:: SOURCE MATERIAL

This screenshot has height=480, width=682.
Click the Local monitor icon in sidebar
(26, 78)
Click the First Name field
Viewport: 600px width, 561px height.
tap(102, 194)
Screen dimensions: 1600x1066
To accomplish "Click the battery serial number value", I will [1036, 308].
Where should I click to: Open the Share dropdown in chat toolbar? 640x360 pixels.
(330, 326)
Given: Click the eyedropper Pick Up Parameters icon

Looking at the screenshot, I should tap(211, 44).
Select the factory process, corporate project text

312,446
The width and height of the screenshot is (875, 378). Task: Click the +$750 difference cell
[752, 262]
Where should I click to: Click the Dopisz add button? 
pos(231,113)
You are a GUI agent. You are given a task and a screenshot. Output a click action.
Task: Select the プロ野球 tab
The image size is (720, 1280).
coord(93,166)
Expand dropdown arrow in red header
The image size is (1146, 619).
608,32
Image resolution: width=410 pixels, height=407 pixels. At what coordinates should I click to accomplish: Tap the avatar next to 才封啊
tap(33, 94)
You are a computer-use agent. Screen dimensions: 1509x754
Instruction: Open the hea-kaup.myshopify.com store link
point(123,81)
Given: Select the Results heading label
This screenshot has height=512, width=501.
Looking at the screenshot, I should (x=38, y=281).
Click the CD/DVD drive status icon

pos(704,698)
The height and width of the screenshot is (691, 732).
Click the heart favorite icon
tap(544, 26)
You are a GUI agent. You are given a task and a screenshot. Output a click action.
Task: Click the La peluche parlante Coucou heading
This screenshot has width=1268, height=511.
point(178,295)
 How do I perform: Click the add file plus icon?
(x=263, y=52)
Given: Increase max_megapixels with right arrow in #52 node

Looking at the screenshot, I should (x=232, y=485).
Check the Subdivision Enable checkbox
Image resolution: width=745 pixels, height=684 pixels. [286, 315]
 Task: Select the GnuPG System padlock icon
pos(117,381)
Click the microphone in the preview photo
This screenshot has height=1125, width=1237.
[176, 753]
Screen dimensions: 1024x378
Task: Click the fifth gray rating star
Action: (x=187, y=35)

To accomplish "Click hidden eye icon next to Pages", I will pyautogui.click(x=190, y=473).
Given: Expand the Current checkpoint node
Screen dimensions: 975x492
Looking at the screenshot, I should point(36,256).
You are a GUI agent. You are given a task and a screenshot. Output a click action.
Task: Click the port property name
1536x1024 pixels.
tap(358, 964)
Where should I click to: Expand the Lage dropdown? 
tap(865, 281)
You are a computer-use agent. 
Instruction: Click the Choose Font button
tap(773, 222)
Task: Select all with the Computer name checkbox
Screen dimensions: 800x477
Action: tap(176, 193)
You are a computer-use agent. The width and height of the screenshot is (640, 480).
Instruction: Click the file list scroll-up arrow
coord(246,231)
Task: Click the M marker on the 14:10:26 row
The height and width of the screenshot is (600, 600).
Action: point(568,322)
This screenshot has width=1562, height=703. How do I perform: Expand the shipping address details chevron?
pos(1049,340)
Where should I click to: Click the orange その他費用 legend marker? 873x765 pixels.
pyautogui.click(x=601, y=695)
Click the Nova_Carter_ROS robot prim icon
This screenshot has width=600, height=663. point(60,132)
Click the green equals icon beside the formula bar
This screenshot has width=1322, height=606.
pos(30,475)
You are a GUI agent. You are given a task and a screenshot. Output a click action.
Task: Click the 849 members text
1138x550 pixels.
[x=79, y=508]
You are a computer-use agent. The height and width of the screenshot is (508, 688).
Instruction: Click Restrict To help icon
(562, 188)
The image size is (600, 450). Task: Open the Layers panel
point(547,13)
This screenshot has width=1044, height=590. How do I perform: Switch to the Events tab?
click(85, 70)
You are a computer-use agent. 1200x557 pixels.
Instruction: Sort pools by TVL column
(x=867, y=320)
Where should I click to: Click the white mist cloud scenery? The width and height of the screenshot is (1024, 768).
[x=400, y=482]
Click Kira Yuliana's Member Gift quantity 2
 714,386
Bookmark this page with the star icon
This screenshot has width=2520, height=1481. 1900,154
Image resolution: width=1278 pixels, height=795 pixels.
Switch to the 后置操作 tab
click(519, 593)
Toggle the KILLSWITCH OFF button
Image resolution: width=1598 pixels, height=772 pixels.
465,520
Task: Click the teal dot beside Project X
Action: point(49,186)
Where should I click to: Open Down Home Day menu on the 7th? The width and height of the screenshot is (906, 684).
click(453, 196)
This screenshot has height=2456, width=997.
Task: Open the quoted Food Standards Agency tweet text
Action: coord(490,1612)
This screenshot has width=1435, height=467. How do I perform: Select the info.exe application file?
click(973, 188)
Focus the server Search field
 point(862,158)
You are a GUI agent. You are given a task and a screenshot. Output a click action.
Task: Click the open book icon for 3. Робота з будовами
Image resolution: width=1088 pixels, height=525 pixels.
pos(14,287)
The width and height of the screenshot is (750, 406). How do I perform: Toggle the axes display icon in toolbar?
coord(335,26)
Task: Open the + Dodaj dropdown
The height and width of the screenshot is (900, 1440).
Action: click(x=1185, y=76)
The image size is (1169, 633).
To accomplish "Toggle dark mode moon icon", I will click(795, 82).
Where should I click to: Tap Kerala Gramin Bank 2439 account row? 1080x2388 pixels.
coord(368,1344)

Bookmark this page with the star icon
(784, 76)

::::

• _ACTIVITY_:
All the records above need to be restated exactly, line by line.

• _TASK RESPONSE_:
This screenshot has height=480, width=682.
Click the Local monitor icon in sidebar
(26, 78)
Click the First Name field
Viewport: 600px width, 561px height.
tap(102, 194)
Screen dimensions: 1600x1066
To accomplish "Click the battery serial number value", I will [1036, 308].
Where should I click to: Open the Share dropdown in chat toolbar? 640x360 pixels.
(330, 326)
Given: Click the eyedropper Pick Up Parameters icon

Looking at the screenshot, I should tap(211, 44).
Select the factory process, corporate project text

312,446
The width and height of the screenshot is (875, 378). Task: Click the +$750 difference cell
[752, 262]
Where should I click to: Click the Dopisz add button? 
pos(231,113)
You are a GUI agent. You are given a task and a screenshot. Output a click action.
Task: Select the プロ野球 tab
The image size is (720, 1280).
coord(93,166)
Expand dropdown arrow in red header
The image size is (1146, 619).
608,32
Image resolution: width=410 pixels, height=407 pixels. At what coordinates should I click to accomplish: Tap the avatar next to 才封啊
tap(33, 94)
You are a computer-use agent. Screen dimensions: 1509x754
Instruction: Open the hea-kaup.myshopify.com store link
point(123,81)
Given: Select the Results heading label
This screenshot has height=512, width=501.
Looking at the screenshot, I should (x=38, y=281).
Click the CD/DVD drive status icon

pos(704,698)
The height and width of the screenshot is (691, 732).
Click the heart favorite icon
tap(544, 26)
You are a GUI agent. You are given a task and a screenshot. Output a click action.
Task: Click the La peluche parlante Coucou heading
This screenshot has width=1268, height=511.
point(178,295)
 How do I perform: Click the add file plus icon?
(x=263, y=52)
Given: Increase max_megapixels with right arrow in #52 node

Looking at the screenshot, I should (x=232, y=485).
Check the Subdivision Enable checkbox
Image resolution: width=745 pixels, height=684 pixels. [286, 315]
 Task: Select the GnuPG System padlock icon
pos(117,381)
Click the microphone in the preview photo
This screenshot has height=1125, width=1237.
[176, 753]
Screen dimensions: 1024x378
Task: Click the fifth gray rating star
Action: (x=187, y=35)

To accomplish "Click hidden eye icon next to Pages", I will pyautogui.click(x=190, y=473).
Given: Expand the Current checkpoint node
Screen dimensions: 975x492
Looking at the screenshot, I should point(36,256).
You are a GUI agent. You are given a task and a screenshot. Output a click action.
Task: Click the port property name
1536x1024 pixels.
tap(358, 964)
Where should I click to: Expand the Lage dropdown? 
tap(865, 281)
You are a computer-use agent. 
Instruction: Click the Choose Font button
tap(773, 222)
Task: Select all with the Computer name checkbox
Screen dimensions: 800x477
Action: tap(176, 193)
You are a computer-use agent. The width and height of the screenshot is (640, 480).
Instruction: Click the file list scroll-up arrow
coord(246,231)
Task: Click the M marker on the 14:10:26 row
The height and width of the screenshot is (600, 600).
Action: point(568,322)
This screenshot has width=1562, height=703. How do I perform: Expand the shipping address details chevron?
pos(1049,340)
Where should I click to: Click the orange その他費用 legend marker? 873x765 pixels.
pyautogui.click(x=601, y=695)
Click the Nova_Carter_ROS robot prim icon
This screenshot has width=600, height=663. point(60,132)
Click the green equals icon beside the formula bar
This screenshot has width=1322, height=606.
pos(30,475)
You are a GUI agent. You are given a task and a screenshot. Output a click action.
Task: Click the 849 members text
1138x550 pixels.
[x=79, y=508]
You are a computer-use agent. The height and width of the screenshot is (508, 688).
Instruction: Click Restrict To help icon
(562, 188)
The image size is (600, 450). Task: Open the Layers panel
point(547,13)
This screenshot has width=1044, height=590. How do I perform: Switch to the Events tab?
click(85, 70)
You are a computer-use agent. 1200x557 pixels.
Instruction: Sort pools by TVL column
(x=867, y=320)
Where should I click to: Click the white mist cloud scenery? The width and height of the screenshot is (1024, 768).
[x=400, y=482]
Click Kira Yuliana's Member Gift quantity 2
 714,386
Bookmark this page with the star icon
This screenshot has width=2520, height=1481. 1900,154
Image resolution: width=1278 pixels, height=795 pixels.
Switch to the 后置操作 tab
click(519, 593)
Toggle the KILLSWITCH OFF button
Image resolution: width=1598 pixels, height=772 pixels.
465,520
Task: Click the teal dot beside Project X
Action: point(49,186)
Where should I click to: Open Down Home Day menu on the 7th? The width and height of the screenshot is (906, 684).
click(453, 196)
This screenshot has height=2456, width=997.
Task: Open the quoted Food Standards Agency tweet text
Action: coord(490,1612)
This screenshot has width=1435, height=467. How do I perform: Select the info.exe application file?
click(973, 188)
Focus the server Search field
 point(862,158)
You are a GUI agent. You are given a task and a screenshot. Output a click action.
Task: Click the open book icon for 3. Робота з будовами
Image resolution: width=1088 pixels, height=525 pixels.
pos(14,287)
The width and height of the screenshot is (750, 406). How do I perform: Toggle the axes display icon in toolbar?
coord(335,26)
Task: Open the + Dodaj dropdown
The height and width of the screenshot is (900, 1440).
Action: click(x=1185, y=76)
The image size is (1169, 633).
To accomplish "Toggle dark mode moon icon", I will click(795, 82).
Where should I click to: Tap Kerala Gramin Bank 2439 account row? 1080x2388 pixels.
coord(368,1344)

Bookmark this page with the star icon
(784, 76)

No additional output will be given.